The Baltic Dry Index (BDI) is a number issued daily
by the London-based Baltic Exchange. Not restricted to Baltic Sea
countries, the Index tracks worldwide international shipping prices of
various dry bulk cargoes.
The index provides “an assessment of the price of moving the major
raw materials by sea. Taking in 26 shipping routes measured on a
timecharter and voyage basis, the index covers Handymax, Panamax, and
Capesize dry bulk carriers carrying a range of commodities including
coal, iron ore and grain.
How it works
Every working day, the Baltic canvasses brokers around the world and
asks how much it would cost to book various cargoes of raw materials on
various routes (e.g. 100,000 tons of iron ore from San Francisco to
Hong Kong, or 1,000,000 metric tons of rice from Bangkok to Tokyo).

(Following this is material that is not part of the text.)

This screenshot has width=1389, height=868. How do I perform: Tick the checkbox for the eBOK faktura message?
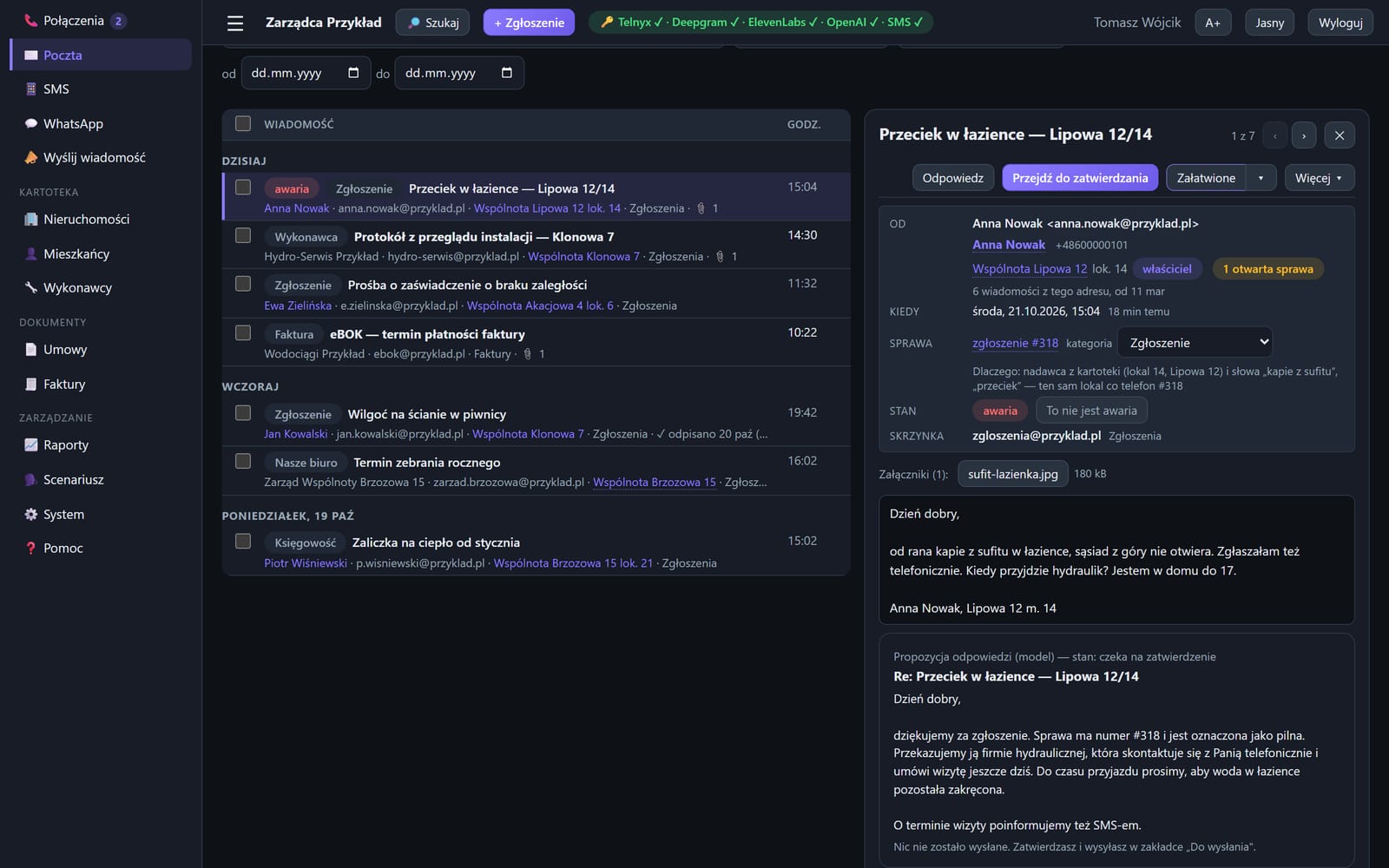tap(243, 333)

The index is made up of an average of the Baltic Supramax, Panamax,
and Capesize indices. These indices are based on professional
assessments made by a panel of international shipbroking companies.
The BDI factors in the four different sizes of oceangoing dry bulk transport vessels:[3]
| Ship Classification |
Dead Weight Tons |
% of World Fleet |
% of Dry Bulk Traffic [4] |
| Capesize |
100,000+ |
10% |
62% |
| Panamax |
60,000-80,000 |
19% |
20% |
| Supramax |
45,000-59,000 |
37% |
18% w/ Handysize |
| Handysize |
15,000-35,000 |
34% |
18% w/ Supramax[5] |
The BDI is based on US dollars, so it is also influenced by changes in the value of the US dollar.
The index can be accessed on a subscription basis directly from the
Baltic Exchange as well as from major financial information and news
services such as Thomson Reuters and Bloomberg L.P..
Historical origin
The BDI traces its roots to the Virginia and Baltick Coffeehouse in London’s financial district in 1744.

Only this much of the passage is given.